An American multinational conglomerate, 3M is layoff 6,000 jobs as part of part of an ongoing restructuring.
This is the second time the company has announced the layoff this year.
The company has announced a total of 8,500 job cuts this year. This is nearly about a 10% decline in its global workforce.
While 3M Chief Executive Officer Mike Roman said in a statement that these actions would further simplify operations and improve profitability, investors mostly shrugged.
“In the first quarter we continued our relentless focus on serving customers and aggressively managed costs,” said 3M chairman and CEO Mike Roman.
“Market trends were as we expected, and we made changes to improve our operations and position us for success as supply chains improve”, Mike Roman added.
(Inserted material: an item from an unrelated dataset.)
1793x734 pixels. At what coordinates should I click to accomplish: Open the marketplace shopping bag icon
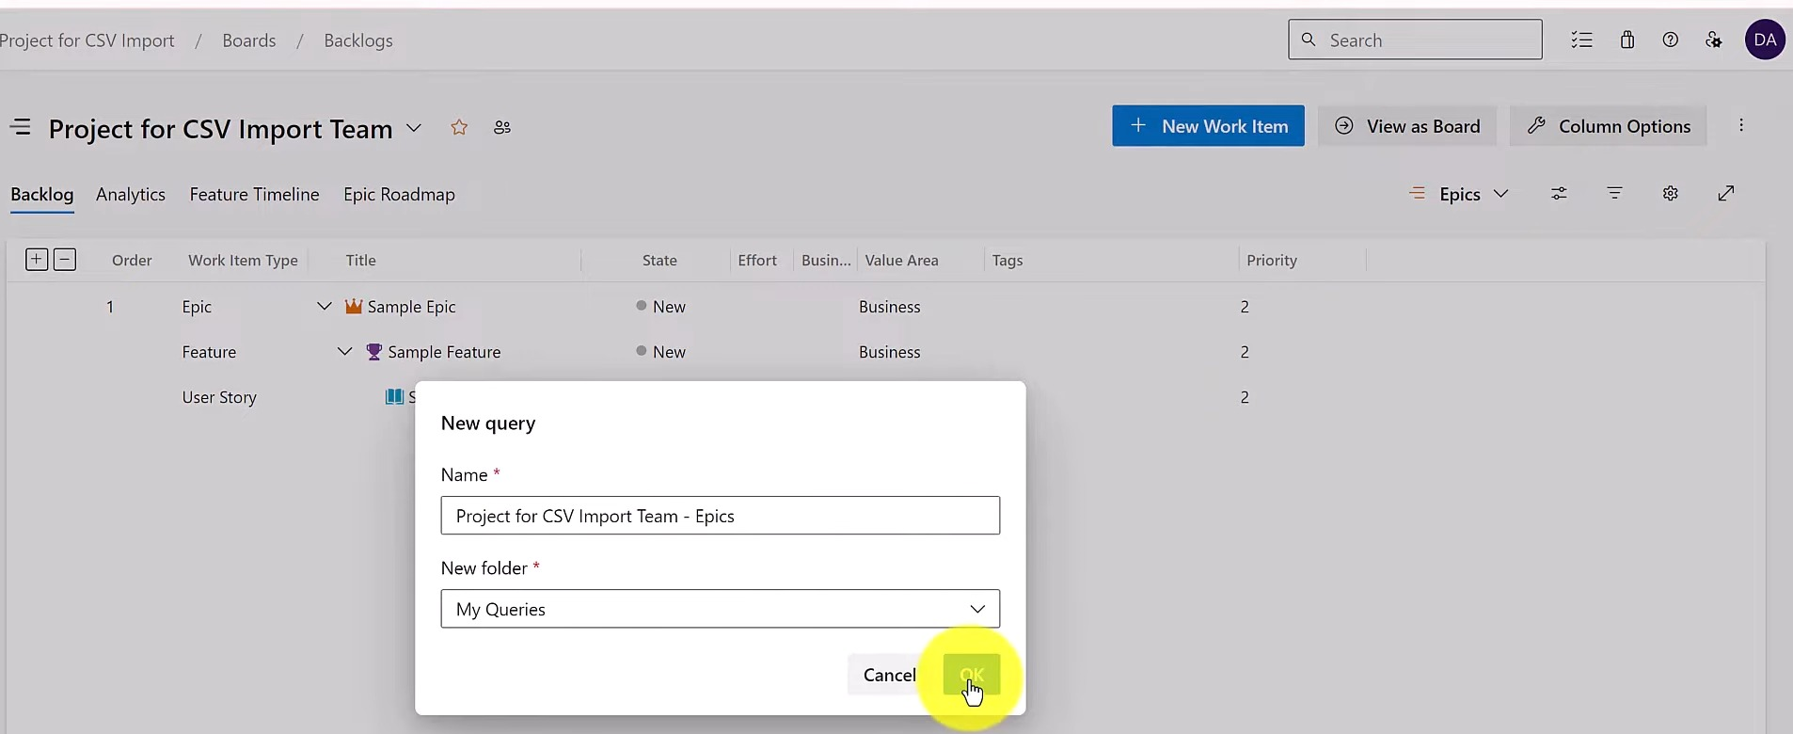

“To strengthen 3M for the future, today we announced actions that will reduce costs at the corporate center, further simplify and strengthen our supply chain structure, and streamline our go-to-market business models, which will improve margins and cash flow,” Mike Roman continued.
“We will continue to prioritize investments in high-growth end markets where 3M science gives us a clear competitive advantage”, Mike Roman added.
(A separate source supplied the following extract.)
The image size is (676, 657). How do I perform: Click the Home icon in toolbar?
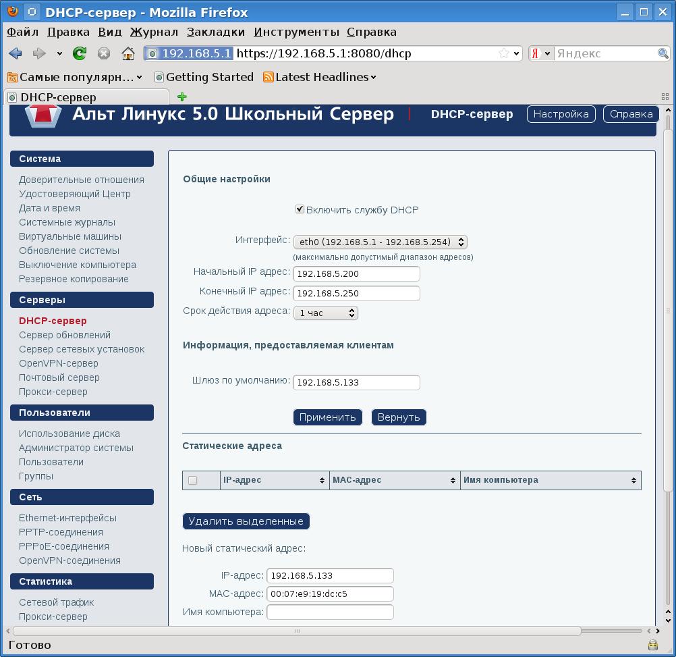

Amazon begins a fresh round of layoffs in HR and cloud unit
Amazon is laying off some employees in its cloud service operation and human resources divisions. These layoffs will be part of previously announced job cuts that are expected to affect 9,000 employees.
The employees in the US, Canada, and Costa Rica have been sending notices by CEO Adam Selipsky of Amazon Web Services and human resources head Beth Galetti regarding Job elimination.
The company CEO Andy Jassy in March announced the 9,000 job cuts, over the 18,000 eliminations already announced last November and in January.
As per trueup, so far in 2023, there have been 834 layoffs at tech companies with 248,130 people impacted (2,121 people per day). In 2022, there were 1,557 layoffs at tech companies 243,318 people were impacted (667 people per day).